Nothing but the pictures should be dropped when the records are transcribed word for word.

--------------------------------

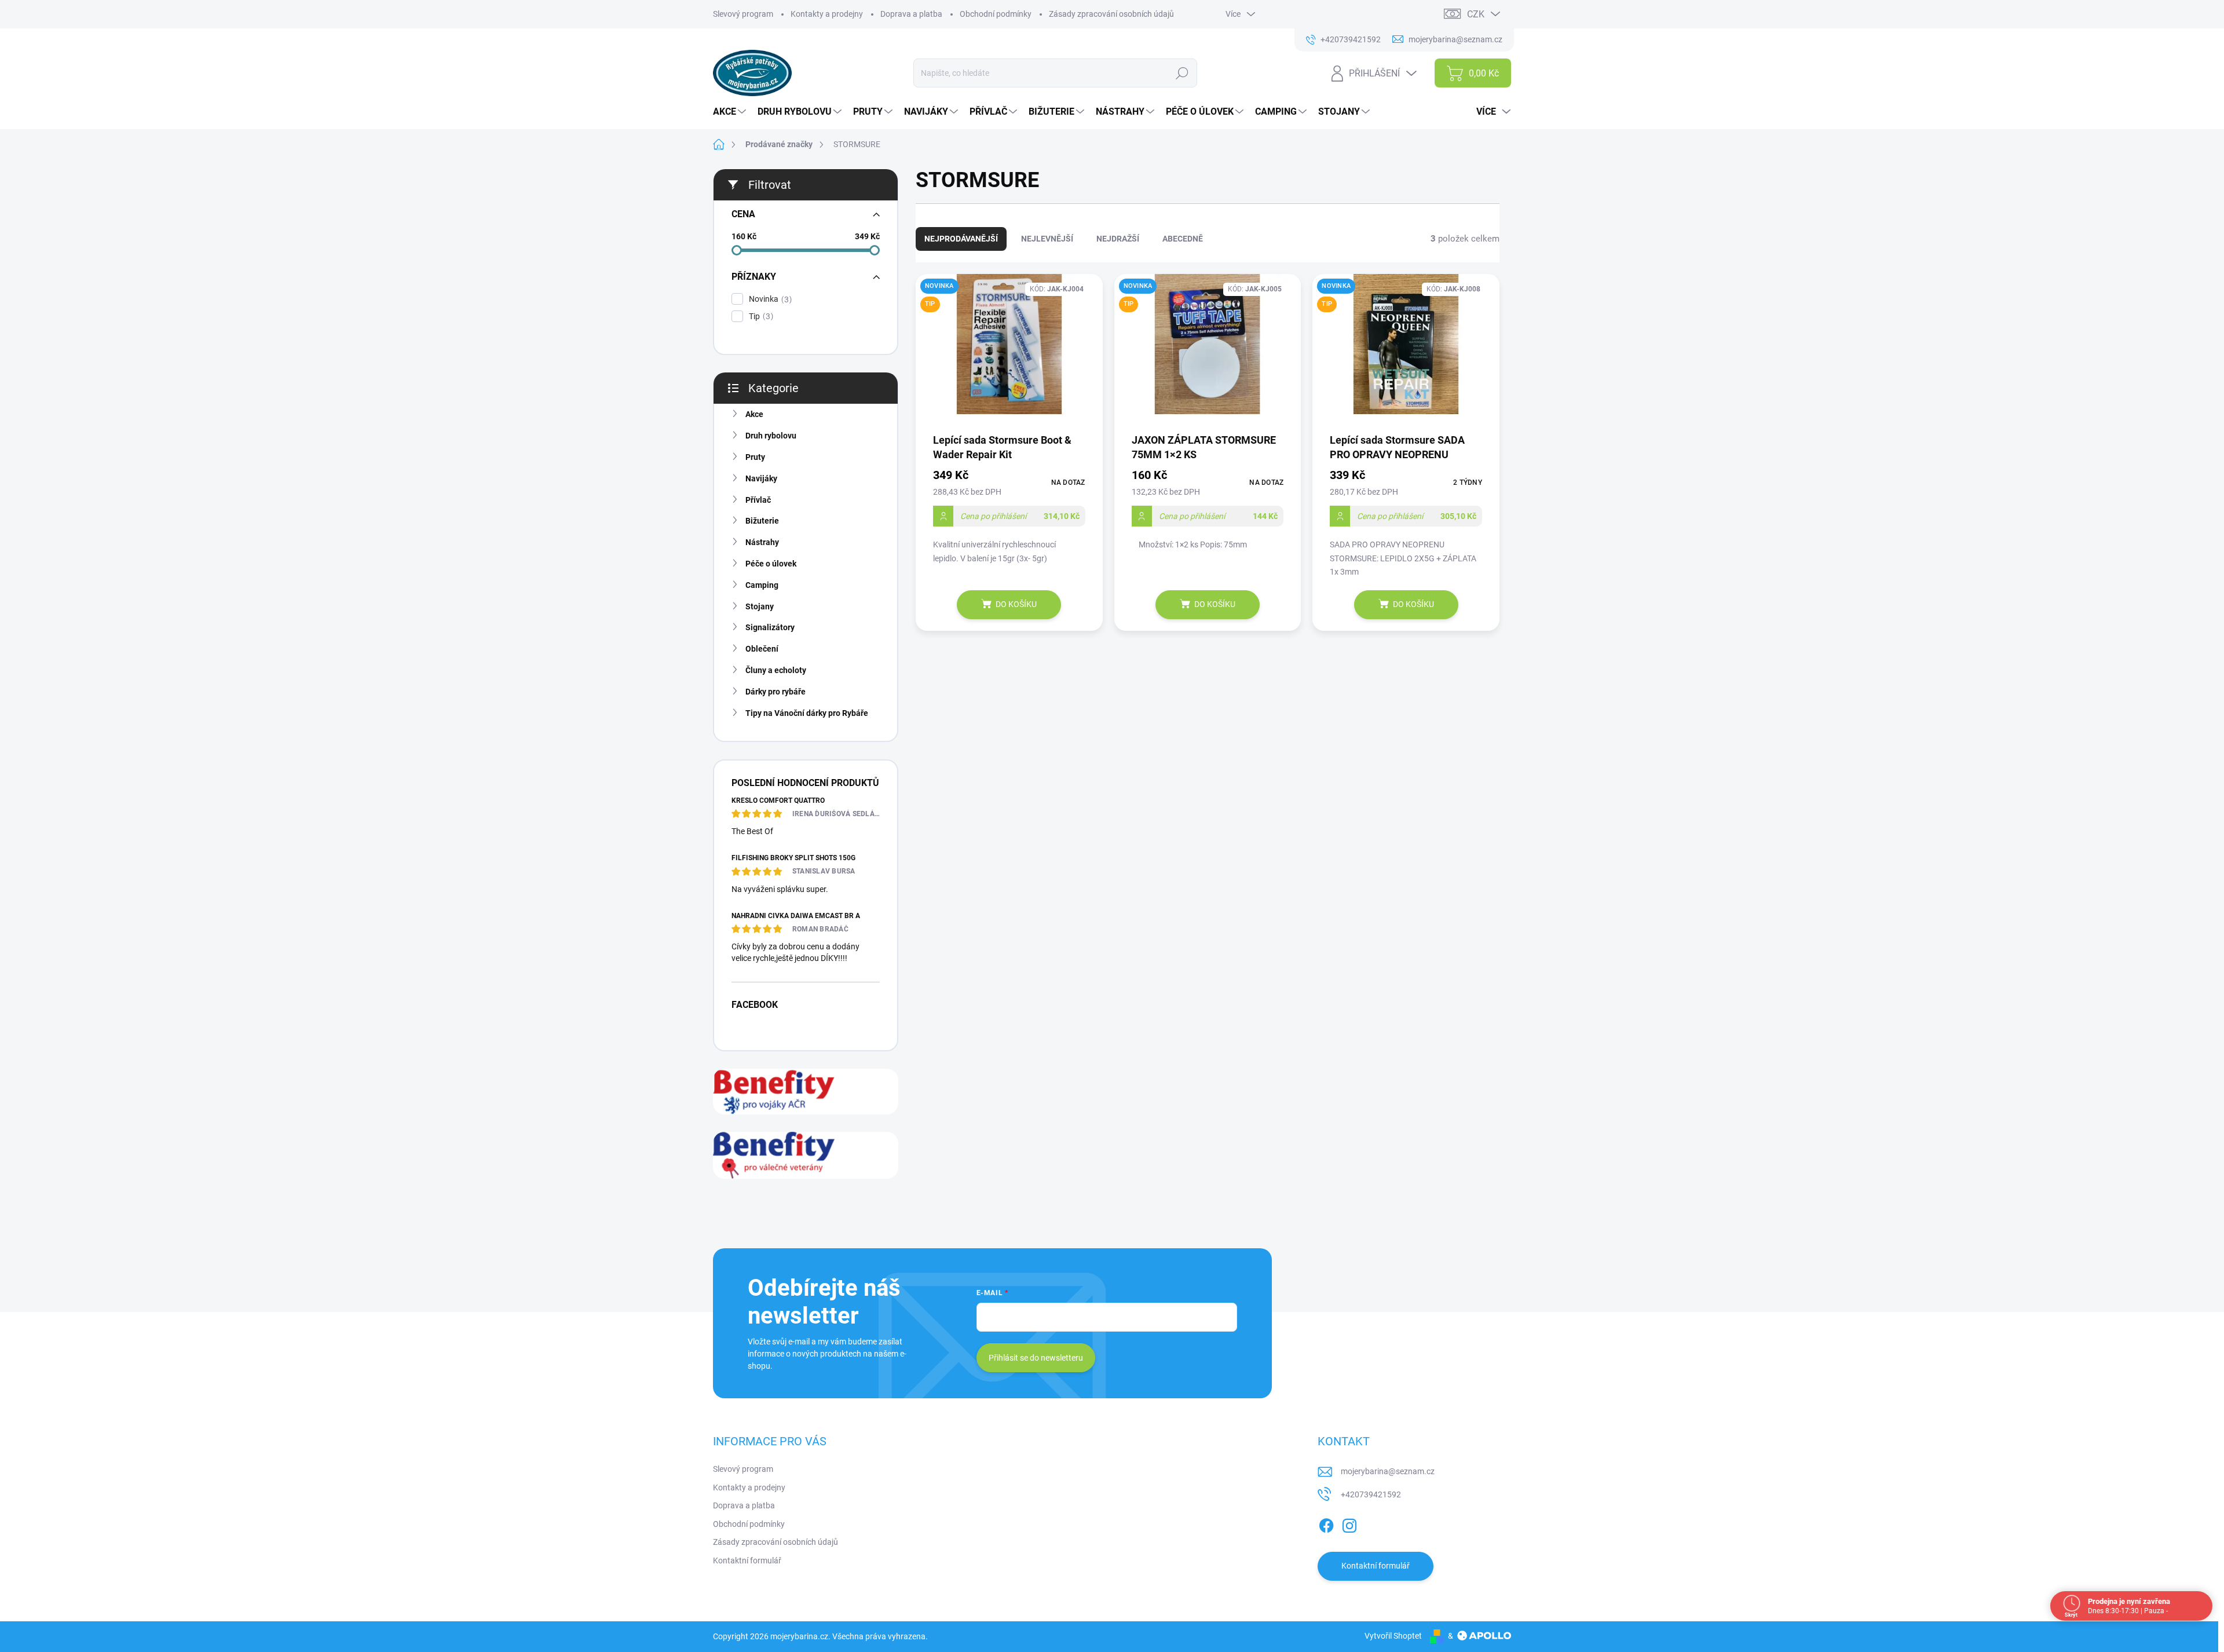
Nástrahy (762, 542)
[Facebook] (1326, 1523)
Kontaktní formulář (747, 1560)
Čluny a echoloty (775, 670)
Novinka (769, 299)
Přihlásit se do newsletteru (1036, 1357)
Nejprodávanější (961, 238)
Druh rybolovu (770, 435)
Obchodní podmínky (995, 14)
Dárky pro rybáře (775, 691)
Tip (759, 316)
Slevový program (743, 14)
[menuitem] (731, 111)
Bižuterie (762, 520)
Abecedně (1182, 238)
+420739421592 (1371, 1494)
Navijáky (761, 478)
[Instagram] (1349, 1523)
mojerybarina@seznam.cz (1388, 1471)
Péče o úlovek (770, 563)
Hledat (1182, 73)
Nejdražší (1117, 238)
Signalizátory (770, 627)
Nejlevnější (1047, 238)
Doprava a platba (911, 14)
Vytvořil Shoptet (1393, 1635)
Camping (761, 585)
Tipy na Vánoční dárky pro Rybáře (806, 713)
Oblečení (761, 648)
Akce (754, 414)
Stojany (759, 606)
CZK (1475, 14)
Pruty (755, 457)
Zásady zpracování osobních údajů (1111, 14)
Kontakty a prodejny (827, 14)
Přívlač (758, 500)
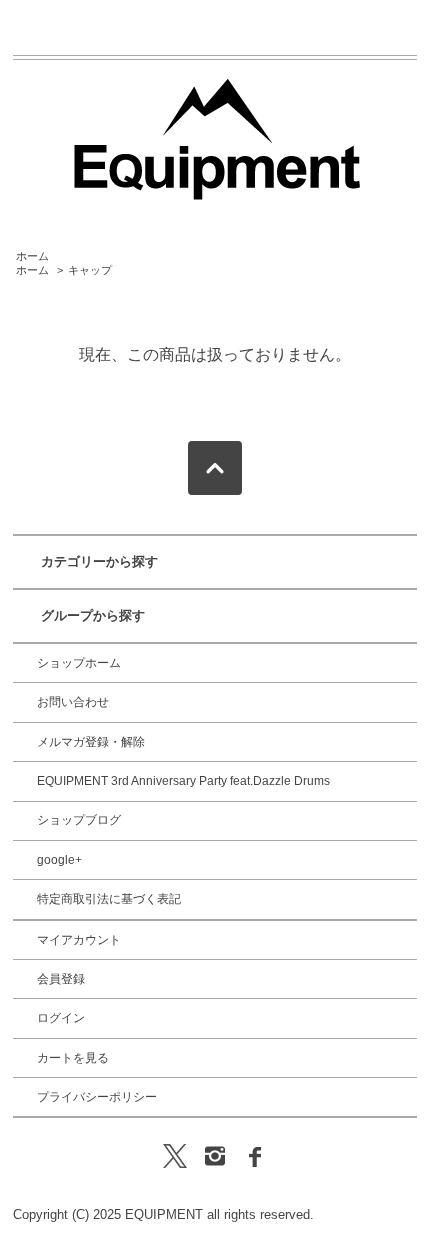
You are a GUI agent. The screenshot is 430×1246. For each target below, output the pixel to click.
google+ (59, 860)
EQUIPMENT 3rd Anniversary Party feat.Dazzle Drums (183, 781)
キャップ (90, 270)
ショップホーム (79, 663)
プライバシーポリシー (97, 1097)
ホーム (32, 256)
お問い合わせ (73, 702)
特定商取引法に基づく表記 (109, 899)
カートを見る (73, 1058)
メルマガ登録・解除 (91, 742)
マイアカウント (79, 940)
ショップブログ (79, 820)
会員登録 (61, 979)
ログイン (61, 1018)
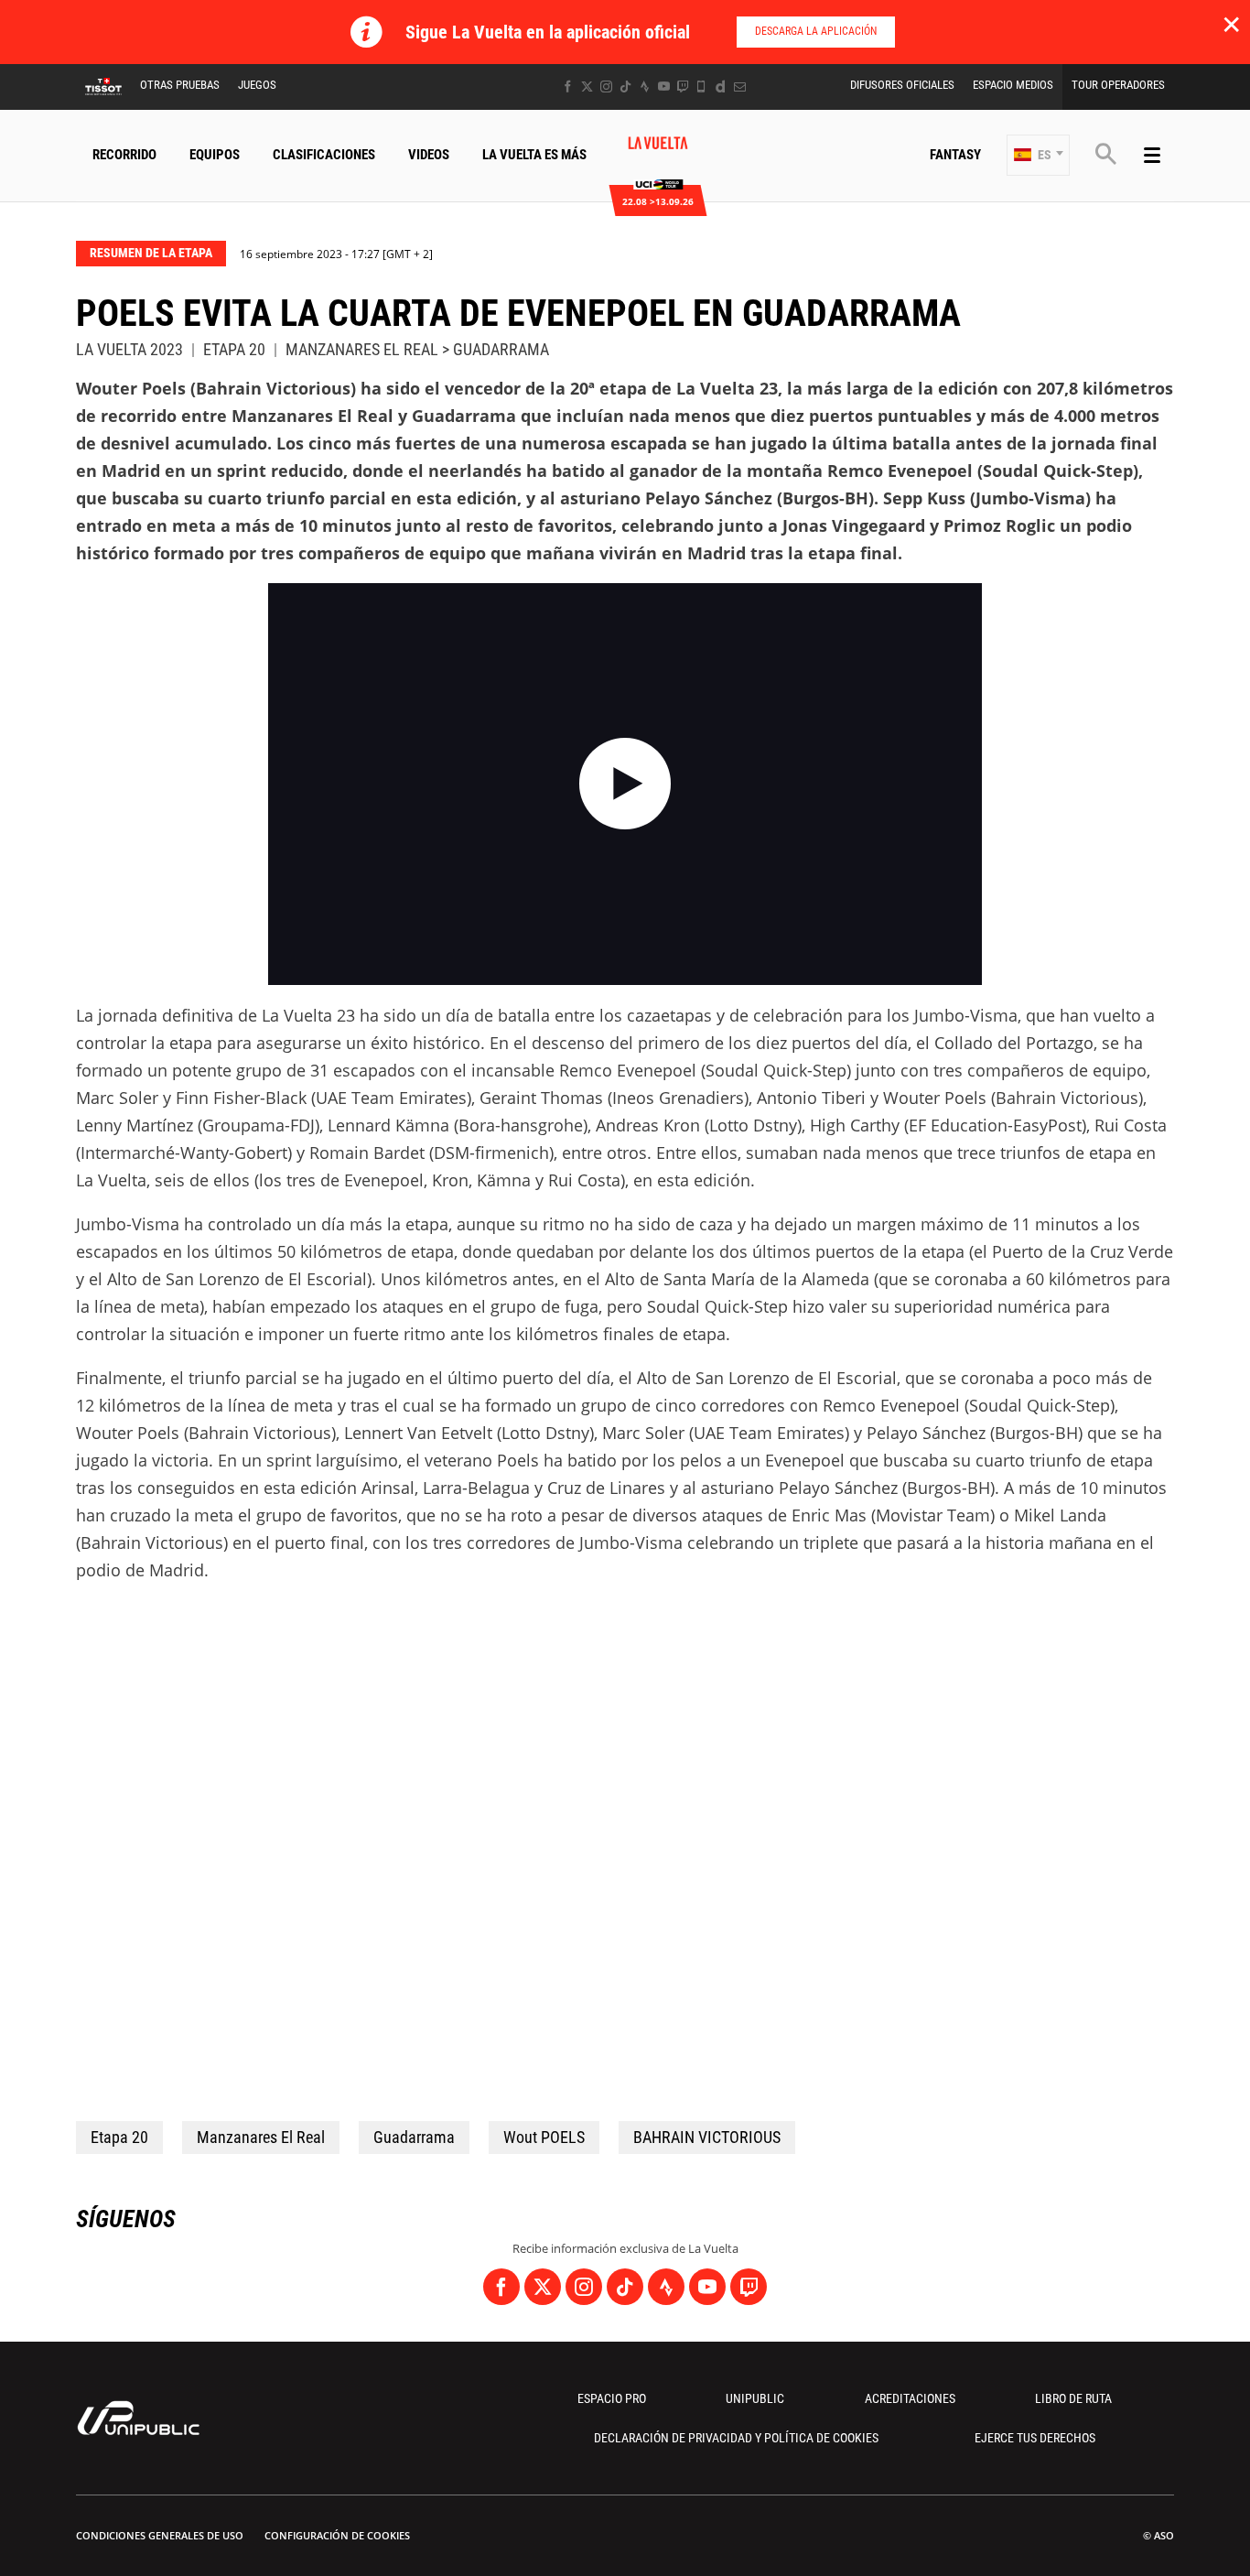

--------------------------------

Written response:
Nástrahy (762, 542)
[Facebook] (1326, 1523)
Kontaktní formulář (747, 1560)
Čluny a echoloty (775, 670)
Novinka (769, 299)
Přihlásit se do newsletteru (1036, 1357)
Nejprodávanější (961, 238)
Druh rybolovu (770, 435)
Obchodní podmínky (995, 14)
Dárky pro rybáře (775, 691)
Tip (759, 316)
Slevový program (743, 14)
[menuitem] (731, 111)
Bižuterie (762, 520)
Abecedně (1182, 238)
+420739421592 (1371, 1494)
Navijáky (761, 478)
[Instagram] (1349, 1523)
mojerybarina@seznam.cz (1388, 1471)
Péče o úlovek (770, 563)
Hledat (1182, 73)
Nejdražší (1117, 238)
Signalizátory (770, 627)
Nejlevnější (1047, 238)
Doprava a platba (911, 14)
Vytvořil Shoptet (1393, 1635)
Camping (761, 585)
Tipy na Vánoční dárky pro Rybáře (806, 713)
Oblečení (761, 648)
Akce (754, 414)
Stojany (759, 606)
CZK (1475, 14)
Pruty (755, 457)
Zásady zpracování osobních údajů (1111, 14)
Kontakty a prodejny (827, 14)
Přívlač (758, 500)
You are a GUI agent. The screenshot is 430×1246. For each target below, output the pixel to click.
google+ (59, 860)
EQUIPMENT 3rd Anniversary Party feat.Dazzle Drums (183, 781)
キャップ (90, 270)
ショップホーム (79, 663)
プライバシーポリシー (97, 1097)
ホーム (32, 256)
お問い合わせ (73, 702)
特定商取引法に基づく表記 (109, 899)
カートを見る (73, 1058)
メルマガ登録・解除 (91, 742)
マイアカウント (79, 940)
ショップブログ (79, 820)
会員登録 (61, 979)
ログイン (61, 1018)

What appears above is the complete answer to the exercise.